§ **Data to process**:
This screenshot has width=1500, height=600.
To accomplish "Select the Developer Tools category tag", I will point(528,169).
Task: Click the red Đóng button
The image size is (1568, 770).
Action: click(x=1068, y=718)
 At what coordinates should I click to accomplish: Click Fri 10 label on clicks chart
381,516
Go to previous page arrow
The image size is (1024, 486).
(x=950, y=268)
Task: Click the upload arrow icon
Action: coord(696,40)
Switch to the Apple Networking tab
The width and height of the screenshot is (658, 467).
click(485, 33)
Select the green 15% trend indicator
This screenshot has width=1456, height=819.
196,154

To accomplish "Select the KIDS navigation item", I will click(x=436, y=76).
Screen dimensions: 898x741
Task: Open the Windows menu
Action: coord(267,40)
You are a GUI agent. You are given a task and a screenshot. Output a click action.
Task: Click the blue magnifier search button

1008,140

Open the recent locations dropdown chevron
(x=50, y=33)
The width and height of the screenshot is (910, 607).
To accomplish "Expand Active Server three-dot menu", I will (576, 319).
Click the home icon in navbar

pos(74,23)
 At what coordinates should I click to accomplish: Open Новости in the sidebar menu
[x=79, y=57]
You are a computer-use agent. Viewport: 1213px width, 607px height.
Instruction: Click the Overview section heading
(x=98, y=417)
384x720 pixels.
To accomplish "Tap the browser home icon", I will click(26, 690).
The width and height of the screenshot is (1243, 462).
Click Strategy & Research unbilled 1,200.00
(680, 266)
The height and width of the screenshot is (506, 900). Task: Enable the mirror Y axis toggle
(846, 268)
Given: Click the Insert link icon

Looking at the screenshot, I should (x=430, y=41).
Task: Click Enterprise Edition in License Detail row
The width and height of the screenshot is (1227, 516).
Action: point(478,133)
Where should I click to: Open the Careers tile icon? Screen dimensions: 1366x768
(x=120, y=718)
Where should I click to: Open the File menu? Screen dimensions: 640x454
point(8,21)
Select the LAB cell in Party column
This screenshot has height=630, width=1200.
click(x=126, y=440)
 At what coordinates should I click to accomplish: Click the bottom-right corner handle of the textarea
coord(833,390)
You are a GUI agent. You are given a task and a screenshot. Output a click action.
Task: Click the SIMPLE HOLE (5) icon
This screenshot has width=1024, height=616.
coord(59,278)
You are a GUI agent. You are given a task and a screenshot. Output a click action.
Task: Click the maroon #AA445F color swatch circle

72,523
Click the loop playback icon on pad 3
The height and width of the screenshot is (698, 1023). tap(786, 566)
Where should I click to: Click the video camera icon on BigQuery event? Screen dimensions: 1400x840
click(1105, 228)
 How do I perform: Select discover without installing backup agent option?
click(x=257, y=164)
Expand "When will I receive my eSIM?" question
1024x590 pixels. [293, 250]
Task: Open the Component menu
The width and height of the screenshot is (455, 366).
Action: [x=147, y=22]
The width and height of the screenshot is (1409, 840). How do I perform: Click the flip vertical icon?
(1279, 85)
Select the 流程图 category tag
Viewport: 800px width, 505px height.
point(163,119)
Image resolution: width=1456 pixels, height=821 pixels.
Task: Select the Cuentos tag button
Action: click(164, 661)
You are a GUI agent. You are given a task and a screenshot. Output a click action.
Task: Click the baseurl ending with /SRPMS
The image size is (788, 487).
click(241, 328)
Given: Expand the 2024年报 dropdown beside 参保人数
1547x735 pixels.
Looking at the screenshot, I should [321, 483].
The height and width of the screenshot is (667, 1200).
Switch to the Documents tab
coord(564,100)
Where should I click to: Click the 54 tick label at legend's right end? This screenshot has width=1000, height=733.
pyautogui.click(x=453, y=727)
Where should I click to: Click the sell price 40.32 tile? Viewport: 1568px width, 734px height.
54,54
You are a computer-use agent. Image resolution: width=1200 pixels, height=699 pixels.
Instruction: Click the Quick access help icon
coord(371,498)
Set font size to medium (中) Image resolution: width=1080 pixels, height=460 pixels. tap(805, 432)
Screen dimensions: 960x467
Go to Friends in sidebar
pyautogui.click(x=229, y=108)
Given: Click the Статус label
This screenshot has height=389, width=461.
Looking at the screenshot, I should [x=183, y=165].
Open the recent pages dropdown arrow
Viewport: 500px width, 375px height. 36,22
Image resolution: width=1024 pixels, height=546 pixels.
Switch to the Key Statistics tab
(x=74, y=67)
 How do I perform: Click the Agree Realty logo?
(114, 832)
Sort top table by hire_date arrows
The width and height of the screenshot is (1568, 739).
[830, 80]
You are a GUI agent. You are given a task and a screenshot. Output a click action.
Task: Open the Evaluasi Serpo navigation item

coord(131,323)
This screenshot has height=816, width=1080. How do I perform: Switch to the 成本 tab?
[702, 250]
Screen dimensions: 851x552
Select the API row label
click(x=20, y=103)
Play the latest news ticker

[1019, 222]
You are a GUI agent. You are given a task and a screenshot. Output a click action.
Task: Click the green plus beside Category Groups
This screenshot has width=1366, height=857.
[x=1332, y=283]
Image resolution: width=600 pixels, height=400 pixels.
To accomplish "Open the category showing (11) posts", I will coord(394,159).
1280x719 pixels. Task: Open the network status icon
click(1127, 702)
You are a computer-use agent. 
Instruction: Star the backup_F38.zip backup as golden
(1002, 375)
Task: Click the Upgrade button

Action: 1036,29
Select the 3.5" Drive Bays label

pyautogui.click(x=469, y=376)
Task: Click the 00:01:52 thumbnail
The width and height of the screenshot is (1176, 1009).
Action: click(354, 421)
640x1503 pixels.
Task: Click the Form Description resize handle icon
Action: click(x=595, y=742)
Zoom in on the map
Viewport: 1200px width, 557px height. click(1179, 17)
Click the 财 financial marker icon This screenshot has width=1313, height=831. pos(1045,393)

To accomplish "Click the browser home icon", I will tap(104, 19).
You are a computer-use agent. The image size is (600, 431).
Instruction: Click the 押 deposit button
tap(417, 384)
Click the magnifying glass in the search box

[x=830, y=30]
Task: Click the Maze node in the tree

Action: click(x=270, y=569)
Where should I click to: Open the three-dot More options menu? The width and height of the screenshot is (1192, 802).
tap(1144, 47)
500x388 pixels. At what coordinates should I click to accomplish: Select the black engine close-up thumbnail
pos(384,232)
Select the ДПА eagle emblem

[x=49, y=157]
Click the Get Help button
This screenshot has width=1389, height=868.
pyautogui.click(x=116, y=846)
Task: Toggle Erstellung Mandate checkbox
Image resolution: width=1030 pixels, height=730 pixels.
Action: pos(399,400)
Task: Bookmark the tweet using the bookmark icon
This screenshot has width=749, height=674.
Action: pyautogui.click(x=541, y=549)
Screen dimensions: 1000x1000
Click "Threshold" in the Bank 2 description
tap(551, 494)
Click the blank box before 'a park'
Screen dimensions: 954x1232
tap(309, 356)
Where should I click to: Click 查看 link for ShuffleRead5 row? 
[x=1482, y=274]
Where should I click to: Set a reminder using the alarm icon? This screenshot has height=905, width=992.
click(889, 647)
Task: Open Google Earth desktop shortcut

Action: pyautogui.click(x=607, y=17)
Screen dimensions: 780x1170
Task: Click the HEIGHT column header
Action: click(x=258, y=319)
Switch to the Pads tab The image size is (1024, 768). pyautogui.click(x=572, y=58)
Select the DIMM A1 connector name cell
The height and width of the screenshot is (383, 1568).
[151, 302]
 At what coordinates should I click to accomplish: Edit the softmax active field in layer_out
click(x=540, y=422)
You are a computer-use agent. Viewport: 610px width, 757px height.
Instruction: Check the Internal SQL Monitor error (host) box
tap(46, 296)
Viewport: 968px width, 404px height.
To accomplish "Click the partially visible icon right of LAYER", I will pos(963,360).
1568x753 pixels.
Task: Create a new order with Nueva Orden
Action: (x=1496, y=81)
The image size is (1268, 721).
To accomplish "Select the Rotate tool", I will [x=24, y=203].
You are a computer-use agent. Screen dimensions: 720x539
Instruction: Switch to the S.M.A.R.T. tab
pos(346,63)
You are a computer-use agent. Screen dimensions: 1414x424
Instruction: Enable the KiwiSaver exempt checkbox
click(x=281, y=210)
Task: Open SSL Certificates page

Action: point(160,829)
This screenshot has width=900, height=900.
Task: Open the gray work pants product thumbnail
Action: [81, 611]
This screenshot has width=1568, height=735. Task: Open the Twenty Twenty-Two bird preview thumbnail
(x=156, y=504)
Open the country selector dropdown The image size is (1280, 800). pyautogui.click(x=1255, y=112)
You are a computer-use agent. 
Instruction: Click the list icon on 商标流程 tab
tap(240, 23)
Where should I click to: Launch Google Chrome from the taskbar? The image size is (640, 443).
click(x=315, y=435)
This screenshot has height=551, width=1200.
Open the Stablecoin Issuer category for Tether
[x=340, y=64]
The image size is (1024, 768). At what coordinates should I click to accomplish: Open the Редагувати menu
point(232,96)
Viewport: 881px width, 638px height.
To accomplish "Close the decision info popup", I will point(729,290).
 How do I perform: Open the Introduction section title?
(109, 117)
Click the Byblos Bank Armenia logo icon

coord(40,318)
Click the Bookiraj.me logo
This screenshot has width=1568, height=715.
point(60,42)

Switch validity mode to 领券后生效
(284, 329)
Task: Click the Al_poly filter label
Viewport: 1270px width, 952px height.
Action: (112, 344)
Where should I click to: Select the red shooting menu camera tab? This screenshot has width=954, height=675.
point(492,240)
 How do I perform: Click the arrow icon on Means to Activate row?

§ **Aim of the exercise**:
A faithful copy of the lines from the line containing "Viewport: 1270px width, 952px height." to the end of the data should be set down, both ends included, and nothing more.

§ **Your response**:
Viewport: 1270px width, 952px height.
Action: (112, 344)
Where should I click to: Select the red shooting menu camera tab? This screenshot has width=954, height=675.
point(492,240)
 How do I perform: Click the arrow icon on Means to Activate row?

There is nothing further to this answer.